But for Admiral von Holtzendorff, chief of the admiraly staff of the German navy and a convert to the doctrine of “Unrestricted Submarine Warfare,” there was a gamble to be taken. With the odds stacked against the Germans on the Western Front, and with the strength of the British Navy rising, von Holtzendorff issued a top-secret memorandum on December 22, 1916, advising the kaiser and the military High Command to resume submarine attacks on all shipping:

 

Most Secret!

I have the honour to respectfully submit to your Excellency . . . a memorandum on the necessity for the commencement of an unrestricted campaign of submarine warfare at the earliest opportunity.

The war requires a decision before autumn 1917. . . . If we succeed to break England’s backbone, the war will immediately be decided in our favour. England’s backbone is the merchant tonnage, which delivers essential imports for their survival and for the military industry of the British islands. . . .

Based on a monthly rate of destruction of 600,000 tons of shipping through a campaign of unrestricted submarine warfare . . . at least two fifths of the neutral tonnage sailing in the trade with England will be deterred by such a campaign . . . and the current volume [of] English sea borne trade will be reduced by 39% within five months. This would not be bearable for England, neither in view of her future position after the war, nor in view of her ability to continue the war effort. Already, the country is at the verge of a food crisis, which will soon compel it to attempt to undertake the same food rationing measures, which we, as a blockaded country, have been forced to adopt since the outbreak of the war.
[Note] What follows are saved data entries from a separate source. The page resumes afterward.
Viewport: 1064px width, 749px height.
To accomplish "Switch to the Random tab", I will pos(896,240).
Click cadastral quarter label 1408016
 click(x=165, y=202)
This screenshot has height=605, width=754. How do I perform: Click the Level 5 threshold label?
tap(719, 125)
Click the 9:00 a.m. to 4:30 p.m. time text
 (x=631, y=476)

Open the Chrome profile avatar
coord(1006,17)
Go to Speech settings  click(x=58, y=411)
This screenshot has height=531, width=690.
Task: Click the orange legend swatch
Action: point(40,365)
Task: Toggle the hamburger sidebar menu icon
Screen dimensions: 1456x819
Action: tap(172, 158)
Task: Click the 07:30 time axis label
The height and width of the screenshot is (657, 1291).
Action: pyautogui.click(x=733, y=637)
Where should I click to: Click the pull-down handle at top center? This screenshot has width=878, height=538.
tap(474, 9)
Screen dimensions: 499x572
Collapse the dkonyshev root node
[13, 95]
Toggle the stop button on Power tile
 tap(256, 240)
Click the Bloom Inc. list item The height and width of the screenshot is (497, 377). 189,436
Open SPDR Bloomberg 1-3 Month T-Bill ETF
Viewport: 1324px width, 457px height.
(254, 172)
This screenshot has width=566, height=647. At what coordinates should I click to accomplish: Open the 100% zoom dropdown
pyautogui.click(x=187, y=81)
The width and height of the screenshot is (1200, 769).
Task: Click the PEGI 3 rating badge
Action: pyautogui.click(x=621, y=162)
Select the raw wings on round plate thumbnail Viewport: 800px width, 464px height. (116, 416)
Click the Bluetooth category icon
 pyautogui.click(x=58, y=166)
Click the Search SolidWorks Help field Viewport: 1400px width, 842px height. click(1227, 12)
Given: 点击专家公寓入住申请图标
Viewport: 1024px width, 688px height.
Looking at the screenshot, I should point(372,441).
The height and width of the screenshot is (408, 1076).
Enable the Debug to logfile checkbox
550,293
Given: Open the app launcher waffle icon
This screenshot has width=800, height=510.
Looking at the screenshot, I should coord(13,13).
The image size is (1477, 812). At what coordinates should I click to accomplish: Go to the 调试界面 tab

Therefore my conclusion is that a campaign of unrestricted submarine warfare . . . has to accept the risk of American belligerence, because we have no other option. In spite of the diplomatic rupture with America, the unrestricted submarine warfare is nevertheless the right means to conclude this war victoriously.

 

The kaiser took the gamble; he agreed to the new campaign and authorized its start from February 1. For the merchantmen, the idea of being attacked by submarines, a hidden menace, was terrifying. The torpedo—the self-propelled, submarine-launched weapon—had been effective since the turn of the century and was a means of ensuring that a ship was struck by a significant warhead, with devastating results. For a merchantman, being “torpedoed” or “submarined” meant loss of ship and livelihood—and the need to find a new berth.

As a recognition and mark of distinction for those mariners who had been sunk by submarines (or mines), and who had lived to sail again, the Board of Trade granted the right to wear an embroidered torpedo badge on the left sleeve—the torpedo meant to face forward. The example illustrated was awarded to William Williams Pittuck of Essex, who, in his sixties, a veteran seaman and master, carefully preserved the honor as a remembrance of a sinking—most likely by submarine, most probably by a torpedo itself.

At first, the British response to the submarine menace was an Admiralty-sponsored scheme of direct attacks on U-boats by merchantmen—a policy that led to the execution of Captain Fryatt, captain of the SS Brussels, who had attempted to ram the U-33 on March 28, 1915. With the resumption of unrestricted attacks in 1917, the rate of shipping losses doubled and then tripled; only then, in the early summer of 1917, was the Convoy System introduced, providing safety in numbers and the support of naval ships, which led to a decline in shipping losses.

The Germans had gambled that they could bring Britain to its knees by their policy of submarine attacks—but failed. The stakes were high, for the Americans broke off diplomatic relations with Germany and formally declared war with them on April 6, 1917. At this point, for the Germans the war was, ultimately, lost.